達人は語る 「インディーズ打楽器は最高だ!」03 ジェンベ

ジェンベ

“叩く”ことであらゆるものを越えていく!

数ある民族打楽器のなかでも、時代とともに進化しながら脱テリトリー化し、「楽器」としての個性をもつようになったジェンベ。西アフリカだけでなく世界中で愛されている楽器だが、ここ日本においてもその人気は高く、その奥深き世界に魅せられている人も多い。今回は「世界で一番ジェンベが好き」だと自負し、寝ている時も夢のなかでジェンベのことを考えているという、東京ジェンベファクトリーの佐々木さんに、その魅力や簡単な叩き方などを教えてもらった。

この人に聞きました!
東京ジェンベファクトリー主宰、ジェンベ講師 佐々木秀人さん

東京ジェンベファクトリー主宰、ジェンベ講師
佐々木秀人さん

1991年にジェンベに出合い、どっぷりとジェンベの世界にハマる。2001年にジェンベのネットショップ「楽屋」を創設。2006年にジェンベの販売から張替え、修理を行う専門店「東京ジェンベファクトリー」を創設。初心者へのプレジェンベ教室を毎週行うほか、全国のジェンベチームと「全国ジェンベ大発表宴会」を企画するなどジェンベの普及、発展にも尽力している。

ジェンベってどんな楽器!?

「ジェンベは西アフリカ発祥の打楽器で、約1000年の歴史があるといわれています。諸説あるのですが、粟(あわ)とか稗(ひえ)をひく「臼」に皮を張って、太鼓にしたものが始まりだそう。1本の広葉樹から形を掘り出して、片面にヤギや牛の皮を強く張ったシンプルな楽器です。西アフリカでは農耕や結婚式、おめでたいお祭りや、割礼の際などにも演奏されてきました。ジェンベやドゥンドゥンという筒状の太鼓をダンスと共に叩き、リズムを奏でるのが伝統的なスタイルです」

────────

**課題**
1) ジェンベについての文章によれば、ジェンベはどのようにして「楽器」としての個性をもつようになったか。一～三文で説明しなさい。
2) ジェンベについての文章で、「東京ジェンベファクトリー」が創設されたのは何年か。
3) ジェンベについての文章を、最後の段落の後から書き継ぎなさい。
次の一覧は、ジェンベについての文章とは関係がない。

**データ一覧**
────────

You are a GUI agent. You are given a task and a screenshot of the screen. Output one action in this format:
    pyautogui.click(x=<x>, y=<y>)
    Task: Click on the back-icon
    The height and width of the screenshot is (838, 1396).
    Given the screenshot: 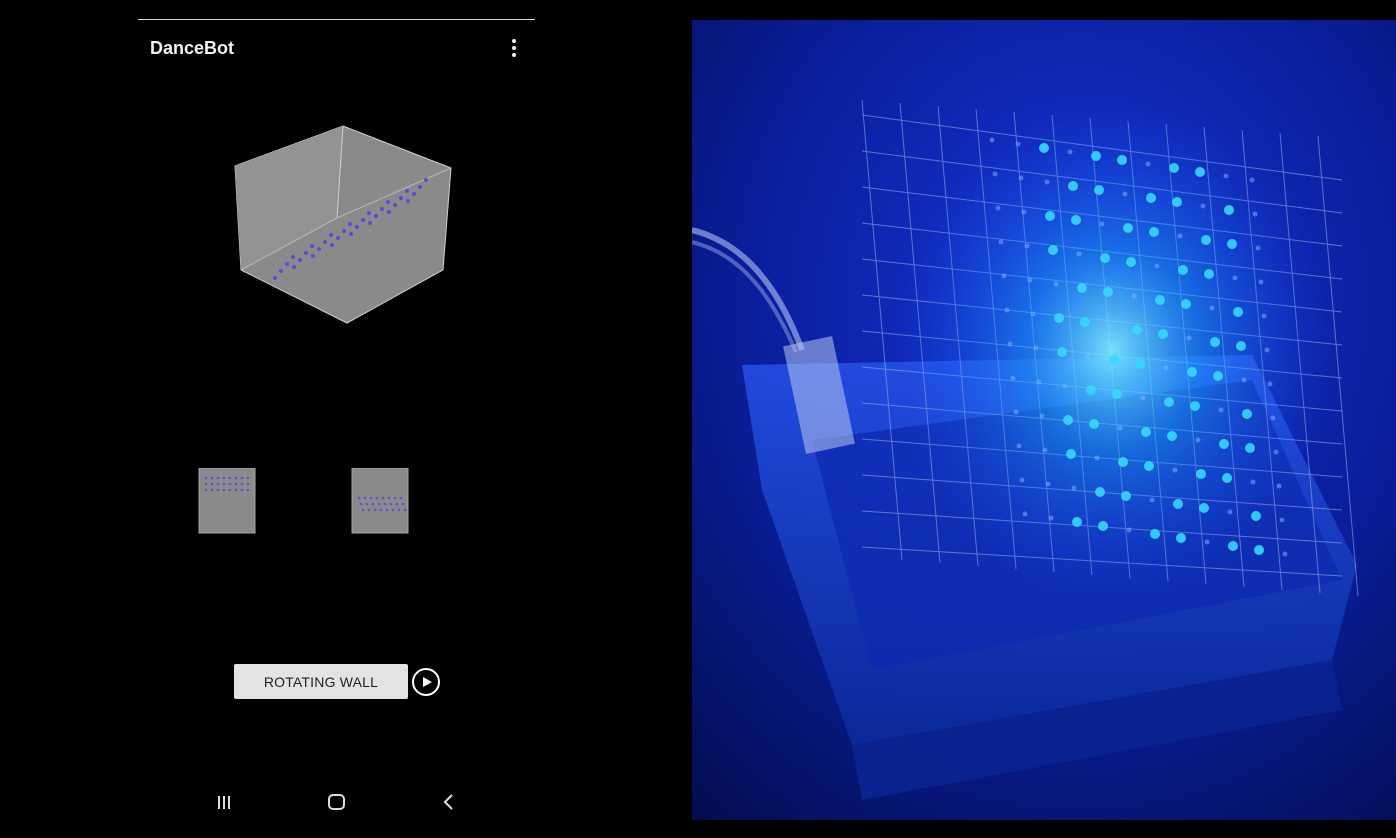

────────

**課題の解答**
1) ジェンベは時代とともに進化しながら脱テリトリー化した。その結果、「楽器」としての個性をもつようになった。

2) 2006年である。

3)
ジェンベ
ジェンベは木をくり抜いてつくられたボディに、動物の皮を張ったヘッド、ボディに合わせて丸く成型されたリング、ヘッドの皮を張るためのロープで構成されたシンプルな太鼓。ヘッドを手で叩いて音を出す。
ジェンベ
演奏する時はジェンベのほかにドゥンドゥンやコンゴニと呼ばれる太鼓などと一緒に演奏されることが多い。それぞれ違うリズムを刻みながら、全体としてひとつの音楽にしていく。

「伝統的なジェンベは1本の広葉樹を刃物でくり抜いてつくっており、そこに動物の皮を鉄のリングで挟み、ロープでテンションをかけています。現在のような合成樹脂製のロープと鉄製のリングになる前は牛皮の撚り紐が使われており、今のようにしっかりテンションをかけることができませんでした。今の形は1980年頃から広まり始めたといわれているので、時代の変遷とともに進化もしています。皮の張り替えやチューニングによる調整、リングやロープなどの各パーツ交換もできるので、ひとつ買うと、本当に末長く使える楽器ですよ」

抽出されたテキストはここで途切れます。